> **Your task**: Duplicate the listing below, starting with the line containing "You are a computer-use" and going on through the line containing "click(569, 26)", reproducing only those lines.

> **Given entries**:
>> Start

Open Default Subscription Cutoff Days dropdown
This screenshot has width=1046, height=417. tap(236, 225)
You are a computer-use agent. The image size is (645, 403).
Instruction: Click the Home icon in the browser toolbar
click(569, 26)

>> End
>> Start

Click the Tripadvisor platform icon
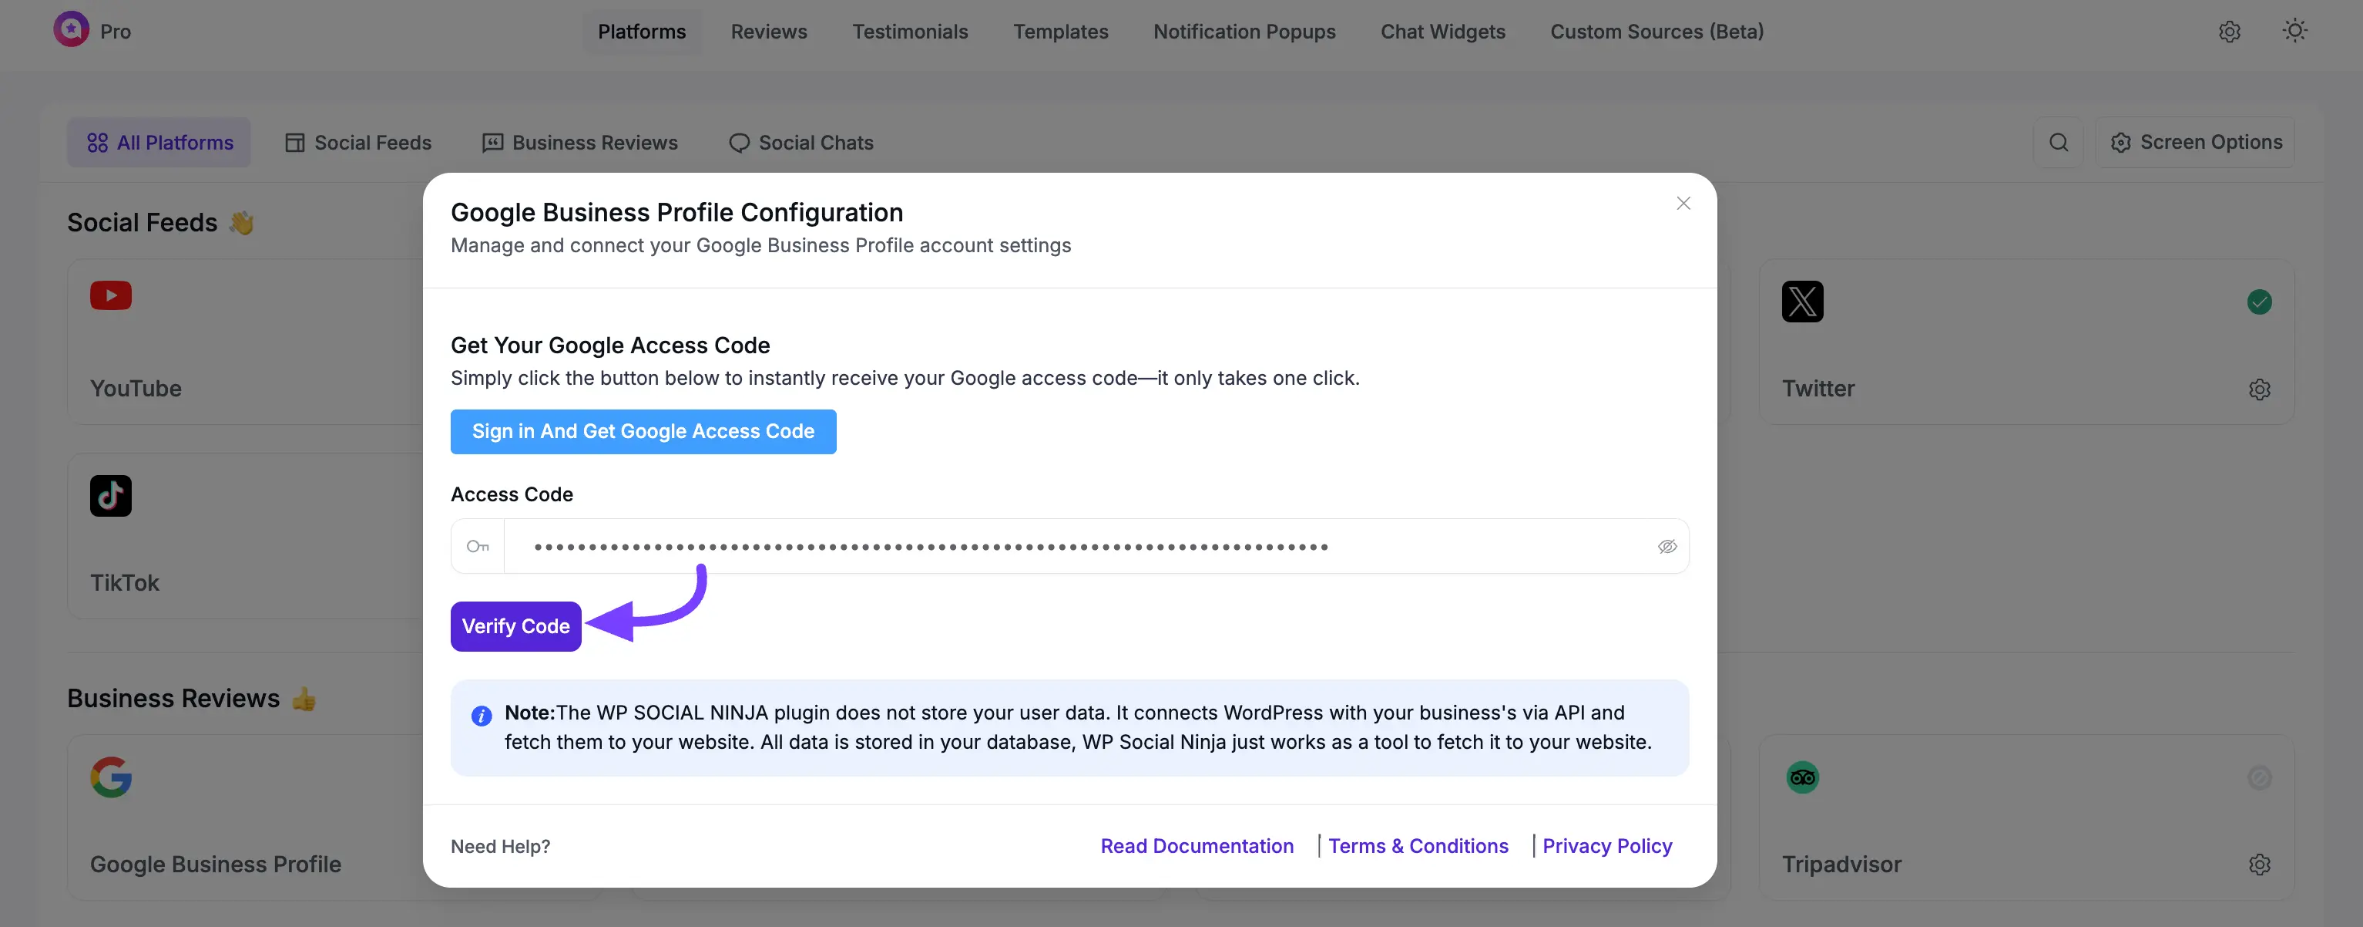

>> End

> **Task result**:
You are a computer-use agent. The image size is (645, 403).
Instruction: Click the Home icon in the browser toolbar
click(569, 26)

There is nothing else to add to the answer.